(Entries taken from a collection)

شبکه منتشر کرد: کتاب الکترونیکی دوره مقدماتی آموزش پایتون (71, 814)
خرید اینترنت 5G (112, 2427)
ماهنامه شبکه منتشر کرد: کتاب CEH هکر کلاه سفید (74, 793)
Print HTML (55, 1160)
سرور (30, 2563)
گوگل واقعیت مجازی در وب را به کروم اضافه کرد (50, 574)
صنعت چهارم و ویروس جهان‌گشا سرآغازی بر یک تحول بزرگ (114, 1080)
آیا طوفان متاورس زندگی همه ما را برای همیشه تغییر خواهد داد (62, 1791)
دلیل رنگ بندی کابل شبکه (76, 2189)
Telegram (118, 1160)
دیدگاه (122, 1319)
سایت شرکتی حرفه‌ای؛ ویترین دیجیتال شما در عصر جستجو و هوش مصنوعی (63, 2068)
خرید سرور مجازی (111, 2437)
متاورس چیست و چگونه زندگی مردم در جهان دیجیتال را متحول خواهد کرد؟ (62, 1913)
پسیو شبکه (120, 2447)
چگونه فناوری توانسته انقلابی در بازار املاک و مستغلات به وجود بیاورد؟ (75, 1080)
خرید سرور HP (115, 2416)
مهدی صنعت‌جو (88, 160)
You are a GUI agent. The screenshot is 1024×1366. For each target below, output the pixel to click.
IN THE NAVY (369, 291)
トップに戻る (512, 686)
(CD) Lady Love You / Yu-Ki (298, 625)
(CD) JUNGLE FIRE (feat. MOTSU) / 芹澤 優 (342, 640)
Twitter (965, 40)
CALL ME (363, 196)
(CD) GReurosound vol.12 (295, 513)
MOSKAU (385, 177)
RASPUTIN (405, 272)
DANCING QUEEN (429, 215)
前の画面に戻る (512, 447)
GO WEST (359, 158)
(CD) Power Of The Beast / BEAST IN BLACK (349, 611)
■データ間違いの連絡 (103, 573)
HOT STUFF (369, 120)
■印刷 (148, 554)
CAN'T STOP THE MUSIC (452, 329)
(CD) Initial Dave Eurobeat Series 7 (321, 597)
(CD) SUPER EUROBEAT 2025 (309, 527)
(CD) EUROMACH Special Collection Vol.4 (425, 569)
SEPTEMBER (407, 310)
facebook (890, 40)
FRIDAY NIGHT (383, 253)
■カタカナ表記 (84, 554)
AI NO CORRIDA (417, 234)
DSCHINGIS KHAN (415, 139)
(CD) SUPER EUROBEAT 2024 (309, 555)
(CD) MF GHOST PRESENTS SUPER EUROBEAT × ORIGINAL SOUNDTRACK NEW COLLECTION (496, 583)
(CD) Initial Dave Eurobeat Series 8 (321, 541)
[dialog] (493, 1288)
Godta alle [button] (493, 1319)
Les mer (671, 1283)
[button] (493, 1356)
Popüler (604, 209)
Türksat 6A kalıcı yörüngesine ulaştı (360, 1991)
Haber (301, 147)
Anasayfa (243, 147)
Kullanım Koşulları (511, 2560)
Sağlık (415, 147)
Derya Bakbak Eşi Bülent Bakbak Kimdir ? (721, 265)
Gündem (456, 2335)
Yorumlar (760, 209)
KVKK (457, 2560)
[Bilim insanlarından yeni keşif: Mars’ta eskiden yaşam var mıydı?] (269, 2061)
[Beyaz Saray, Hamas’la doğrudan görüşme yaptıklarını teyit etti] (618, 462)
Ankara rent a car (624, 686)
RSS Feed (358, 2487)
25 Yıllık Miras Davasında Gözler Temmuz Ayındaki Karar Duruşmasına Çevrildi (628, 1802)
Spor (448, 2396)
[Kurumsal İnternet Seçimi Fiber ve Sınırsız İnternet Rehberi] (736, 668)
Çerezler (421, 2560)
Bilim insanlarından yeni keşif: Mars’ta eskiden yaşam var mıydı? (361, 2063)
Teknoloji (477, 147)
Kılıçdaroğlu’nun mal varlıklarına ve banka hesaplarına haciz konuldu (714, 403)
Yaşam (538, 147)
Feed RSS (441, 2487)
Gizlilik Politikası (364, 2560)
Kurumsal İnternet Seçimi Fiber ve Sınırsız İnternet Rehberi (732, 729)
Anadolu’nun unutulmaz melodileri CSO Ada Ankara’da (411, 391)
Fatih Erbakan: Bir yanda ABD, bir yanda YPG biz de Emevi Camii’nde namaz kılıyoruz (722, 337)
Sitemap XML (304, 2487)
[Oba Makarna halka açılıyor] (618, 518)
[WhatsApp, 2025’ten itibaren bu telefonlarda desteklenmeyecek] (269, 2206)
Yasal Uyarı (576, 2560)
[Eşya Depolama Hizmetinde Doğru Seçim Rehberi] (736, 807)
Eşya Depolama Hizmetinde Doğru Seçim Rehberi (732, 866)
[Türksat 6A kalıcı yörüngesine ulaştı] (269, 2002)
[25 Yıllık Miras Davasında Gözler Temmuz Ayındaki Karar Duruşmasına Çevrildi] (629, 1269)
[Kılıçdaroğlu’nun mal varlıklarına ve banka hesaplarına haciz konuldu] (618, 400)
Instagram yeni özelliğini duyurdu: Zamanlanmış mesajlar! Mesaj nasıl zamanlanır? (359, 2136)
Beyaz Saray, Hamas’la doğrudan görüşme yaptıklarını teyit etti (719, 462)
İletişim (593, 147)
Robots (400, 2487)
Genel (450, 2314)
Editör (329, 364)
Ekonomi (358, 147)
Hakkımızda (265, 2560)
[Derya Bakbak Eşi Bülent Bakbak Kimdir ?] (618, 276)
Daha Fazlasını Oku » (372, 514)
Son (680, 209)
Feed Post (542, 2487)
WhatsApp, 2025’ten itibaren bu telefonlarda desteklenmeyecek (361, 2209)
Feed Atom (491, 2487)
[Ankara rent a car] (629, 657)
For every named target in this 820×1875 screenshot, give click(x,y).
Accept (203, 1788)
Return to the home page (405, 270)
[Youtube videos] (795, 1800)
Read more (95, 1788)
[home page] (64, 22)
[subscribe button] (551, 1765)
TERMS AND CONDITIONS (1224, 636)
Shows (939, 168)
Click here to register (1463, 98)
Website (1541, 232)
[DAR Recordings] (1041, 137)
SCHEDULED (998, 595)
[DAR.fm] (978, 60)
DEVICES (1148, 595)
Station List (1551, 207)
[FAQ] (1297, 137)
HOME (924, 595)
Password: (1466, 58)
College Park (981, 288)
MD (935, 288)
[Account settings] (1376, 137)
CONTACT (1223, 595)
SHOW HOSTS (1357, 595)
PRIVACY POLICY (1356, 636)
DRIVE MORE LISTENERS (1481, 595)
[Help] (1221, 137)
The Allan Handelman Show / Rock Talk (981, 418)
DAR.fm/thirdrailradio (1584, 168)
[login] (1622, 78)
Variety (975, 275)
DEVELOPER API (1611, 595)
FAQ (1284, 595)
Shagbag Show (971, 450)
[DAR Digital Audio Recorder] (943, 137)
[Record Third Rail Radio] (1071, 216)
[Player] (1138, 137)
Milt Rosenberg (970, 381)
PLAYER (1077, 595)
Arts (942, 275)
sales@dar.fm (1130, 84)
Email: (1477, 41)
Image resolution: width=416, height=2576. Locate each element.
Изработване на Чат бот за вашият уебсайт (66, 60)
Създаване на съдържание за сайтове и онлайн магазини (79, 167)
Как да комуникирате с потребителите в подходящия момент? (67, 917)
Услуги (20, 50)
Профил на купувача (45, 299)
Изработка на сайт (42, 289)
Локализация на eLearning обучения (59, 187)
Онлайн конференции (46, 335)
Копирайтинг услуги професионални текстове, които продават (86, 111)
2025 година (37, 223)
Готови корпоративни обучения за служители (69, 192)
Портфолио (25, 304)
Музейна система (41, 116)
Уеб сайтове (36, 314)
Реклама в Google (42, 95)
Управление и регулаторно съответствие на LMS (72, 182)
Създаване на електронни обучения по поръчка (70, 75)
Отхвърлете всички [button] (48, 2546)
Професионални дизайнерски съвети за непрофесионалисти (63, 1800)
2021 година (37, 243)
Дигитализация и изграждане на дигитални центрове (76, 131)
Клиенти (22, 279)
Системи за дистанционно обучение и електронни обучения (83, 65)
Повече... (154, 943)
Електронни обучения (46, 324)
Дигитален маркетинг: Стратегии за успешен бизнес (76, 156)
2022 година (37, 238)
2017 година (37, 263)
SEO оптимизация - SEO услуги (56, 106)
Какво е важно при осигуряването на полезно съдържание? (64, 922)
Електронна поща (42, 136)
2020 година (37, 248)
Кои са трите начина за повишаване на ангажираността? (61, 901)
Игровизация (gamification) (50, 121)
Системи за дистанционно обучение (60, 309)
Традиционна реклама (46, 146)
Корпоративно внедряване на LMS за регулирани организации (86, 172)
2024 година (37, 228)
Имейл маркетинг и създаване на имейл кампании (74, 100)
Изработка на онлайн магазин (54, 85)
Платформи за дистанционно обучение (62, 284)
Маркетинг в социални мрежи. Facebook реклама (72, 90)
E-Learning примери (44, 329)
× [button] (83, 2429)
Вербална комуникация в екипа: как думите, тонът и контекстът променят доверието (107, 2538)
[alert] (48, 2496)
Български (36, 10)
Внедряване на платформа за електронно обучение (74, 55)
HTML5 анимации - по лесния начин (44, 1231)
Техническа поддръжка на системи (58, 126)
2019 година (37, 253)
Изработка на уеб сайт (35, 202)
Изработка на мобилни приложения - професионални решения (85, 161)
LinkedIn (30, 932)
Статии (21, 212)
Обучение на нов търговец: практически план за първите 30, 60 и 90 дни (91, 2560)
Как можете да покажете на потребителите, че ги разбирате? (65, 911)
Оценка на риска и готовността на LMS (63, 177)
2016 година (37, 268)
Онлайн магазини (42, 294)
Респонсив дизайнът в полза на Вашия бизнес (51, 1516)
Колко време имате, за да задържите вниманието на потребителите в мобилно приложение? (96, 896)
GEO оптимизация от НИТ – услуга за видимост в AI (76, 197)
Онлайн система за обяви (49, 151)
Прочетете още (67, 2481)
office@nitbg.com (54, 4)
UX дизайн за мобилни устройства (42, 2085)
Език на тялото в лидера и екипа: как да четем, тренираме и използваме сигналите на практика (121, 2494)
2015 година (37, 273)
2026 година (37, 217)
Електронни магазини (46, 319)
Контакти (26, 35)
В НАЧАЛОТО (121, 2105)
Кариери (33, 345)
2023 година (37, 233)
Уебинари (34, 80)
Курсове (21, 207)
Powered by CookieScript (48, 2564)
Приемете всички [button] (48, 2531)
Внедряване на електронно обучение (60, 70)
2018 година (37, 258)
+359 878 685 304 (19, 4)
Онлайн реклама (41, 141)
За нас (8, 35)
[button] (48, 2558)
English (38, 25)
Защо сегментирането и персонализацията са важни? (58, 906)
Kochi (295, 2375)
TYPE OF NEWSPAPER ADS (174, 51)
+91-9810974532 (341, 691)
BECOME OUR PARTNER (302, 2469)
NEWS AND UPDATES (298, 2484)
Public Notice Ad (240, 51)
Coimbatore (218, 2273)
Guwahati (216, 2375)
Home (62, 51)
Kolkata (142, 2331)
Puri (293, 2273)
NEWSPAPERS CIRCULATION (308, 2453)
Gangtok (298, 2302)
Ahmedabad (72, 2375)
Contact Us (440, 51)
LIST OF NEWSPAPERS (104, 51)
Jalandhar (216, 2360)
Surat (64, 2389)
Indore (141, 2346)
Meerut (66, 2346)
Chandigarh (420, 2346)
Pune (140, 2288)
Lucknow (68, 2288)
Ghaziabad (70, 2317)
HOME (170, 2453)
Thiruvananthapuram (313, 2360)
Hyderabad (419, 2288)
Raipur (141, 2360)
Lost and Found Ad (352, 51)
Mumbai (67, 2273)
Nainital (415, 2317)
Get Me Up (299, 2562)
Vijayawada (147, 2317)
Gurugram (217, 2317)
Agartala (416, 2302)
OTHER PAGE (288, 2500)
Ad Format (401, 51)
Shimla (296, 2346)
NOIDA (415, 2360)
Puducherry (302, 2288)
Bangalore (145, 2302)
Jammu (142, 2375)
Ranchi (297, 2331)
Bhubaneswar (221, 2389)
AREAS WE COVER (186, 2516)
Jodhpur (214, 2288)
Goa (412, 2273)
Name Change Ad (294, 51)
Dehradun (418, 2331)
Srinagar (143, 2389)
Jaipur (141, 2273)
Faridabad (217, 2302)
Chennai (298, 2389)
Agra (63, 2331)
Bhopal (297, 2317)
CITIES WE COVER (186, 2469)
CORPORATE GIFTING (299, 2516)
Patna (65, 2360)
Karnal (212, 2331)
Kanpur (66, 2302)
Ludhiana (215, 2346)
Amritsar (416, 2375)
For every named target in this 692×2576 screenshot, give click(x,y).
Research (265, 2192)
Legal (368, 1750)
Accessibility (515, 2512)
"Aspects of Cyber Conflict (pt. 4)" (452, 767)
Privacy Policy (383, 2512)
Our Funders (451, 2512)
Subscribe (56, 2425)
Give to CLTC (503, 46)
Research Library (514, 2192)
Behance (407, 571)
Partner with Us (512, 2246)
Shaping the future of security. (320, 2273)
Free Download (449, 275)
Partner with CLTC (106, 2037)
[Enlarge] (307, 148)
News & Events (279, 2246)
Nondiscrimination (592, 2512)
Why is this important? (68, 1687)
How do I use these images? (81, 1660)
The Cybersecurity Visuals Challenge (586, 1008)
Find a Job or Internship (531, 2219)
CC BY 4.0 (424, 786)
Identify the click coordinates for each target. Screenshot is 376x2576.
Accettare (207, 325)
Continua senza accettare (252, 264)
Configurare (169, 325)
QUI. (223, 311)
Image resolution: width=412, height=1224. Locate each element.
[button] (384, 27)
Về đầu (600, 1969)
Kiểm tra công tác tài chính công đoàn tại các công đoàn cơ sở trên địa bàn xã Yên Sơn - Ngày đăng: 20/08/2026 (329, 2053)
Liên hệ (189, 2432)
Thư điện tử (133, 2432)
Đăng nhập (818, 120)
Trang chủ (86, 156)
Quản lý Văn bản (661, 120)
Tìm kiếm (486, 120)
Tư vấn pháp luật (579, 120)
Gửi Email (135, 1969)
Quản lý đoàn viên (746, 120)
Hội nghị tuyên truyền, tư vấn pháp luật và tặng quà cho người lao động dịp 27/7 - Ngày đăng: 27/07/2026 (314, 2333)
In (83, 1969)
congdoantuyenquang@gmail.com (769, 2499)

Required action – Reproduce the lines of the entries above from the one with "SHOW HOSTS (1357, 595)" to the one with "Shagbag Show (971, 450)", both included, exactly and without any other line.

Solution for this exercise –
SHOW HOSTS (1357, 595)
PRIVACY POLICY (1356, 636)
DRIVE MORE LISTENERS (1481, 595)
[Help] (1221, 137)
The Allan Handelman Show / Rock Talk (981, 418)
DAR.fm/thirdrailradio (1584, 168)
[login] (1622, 78)
Variety (975, 275)
DEVELOPER API (1611, 595)
FAQ (1284, 595)
Shagbag Show (971, 450)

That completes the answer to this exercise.